* TEXT TO READ *
I am also concerned that the proposed priorities would encourage applicants to include information in their applications that, if taken into account for, or the basis for a funding decision or prioritization, would likely be unlawful discrimination under Title VI of the Civil Rights Act of 1964.  For example, in asking that an applicant “describe how its proposed project incorporates teaching and learning practices” that satisfy the listed criteria on one of the proposed priorities, in the context of the total proposal, this could encourage applicants to include demographic information about instructors.  To avoid this, ED could develop tools to blind application reviews to demographic makeup, by, for example, screening out applicant names, or by mandating the removal of any personally identifiable reference to faculty.

It cannot be the case that an application be prioritized over others on the basis that its faculty are of a certain race and thus “better” able to communicate certain ideas or with certain student populations.  Given the citation of Ibram Kendi, for example, an individual who is specifically known and cited for making comments about “white people” as a class, applicants might be discouraged from applying for ED grants if they believe their otherwise qualifying proposal is not sufficiently negative towards that racial group, or if their educational institution has “too many” instructors of that race.  At this point, the proposed priorities themselves might be beyond remedy, but explicit disavowal of Kendi or the various citations that suggest animus against a protected group is certainly necessary.  As Kendi himself argues in other contexts: one is either racist or anti-racist.  Merely stating that the proposals themselves do not harbor animus, or being non-responsive to this comment and others like it is precisely demonstrating that impermissible animus.  It is extremely to evident on the fact of the proposal who and what  “need not apply.”

If, however, ED believes it has a compelling justification to issue funding priorities that allow prioritization on the basis of instructor demographic makeup (or research or training about ensuring some racial or ethnic “fit” between instructors and instructed), or animus to a particular group, ED’s final proposal should explicitly note that and how it narrowly tailors this scheme.  For example, ED might explain how one or another relevant group does substantially better or worse (presumably evincing group animus) while instructed a certain way or with certain instructors.

* PROVIDED MATERIAL *
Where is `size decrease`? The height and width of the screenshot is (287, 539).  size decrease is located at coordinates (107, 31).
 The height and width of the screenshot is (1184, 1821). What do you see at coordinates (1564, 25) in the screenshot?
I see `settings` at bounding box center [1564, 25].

* TO-DO LIST *
• a. In the comment on ED's proposed priorities, which law does the writer say a funding decision based on the information applicants include would likely violate?
• b. List every word or phrase that the comment on ED's proposed priorities puts in quotation marks, in the order they appear.
• c. Continue the comment on ED's proposed priorities, starting right after its final sentence.
The listing has no connection to the comment on ED's proposed priorities.

* ANSWERS TO EACH TASK *
• a. Title VI of the Civil Rights Act of 1964.

• b.
1. describe how its proposed project incorporates teaching and learning practices
2. better
3. white people
4. too many
5. need not apply
6. fit

• c.
Finally, I wish to comment on the regulatory burden the application process imposes, and its compliance with plain language requirements.  Specifically, the proposal includes a lot of highly technical language that applicants are likely unfamiliar with.  Terms like “diversity,” “systemic marginalization,” “bias,” “inequity,” and “validate,” among others, are left undefined.  It is not the case that every term in a proposed agency action needs to be defined, as no document is self-contained and all documents must refer back to common usage.  However, these specific terms are use in a novel and undefined way, and because these are words on which funding decisions rely, they must be more fleshed out.  Given the facial animus of the proposal, these overly vague terms might take their concrete application in legally impermissible ways.  

I am filing my comment right before the deadline, and I have just reviewed some other public comments.  Many reflect the fear that the proposals themselves evince racial animus.  I discovered this rule through my reading the Federal Register, and I am unaware of any group organizing mass comments.  The sheer bulk and varied nature of these non duplicative comments does itself provide evidence that the proposals facially evince animus towards particular ethnic, racial, or other protected groups, or (inversely) favoritism.  

If I were an otherwise qualifying institution seeking to apply for a grant that would comply with the text of the priorities, but which sought to teach how the white ethnic working class has been systemically repressed by the well-funded upper class elites like Kendi, or which sought to teach how Harvard discriminates against Asian Americans, I would believe, based in part on the precatory language in the proposal, that these viewpoints would not qualify, precisely due to the terminology used and its highly technical applied meaning.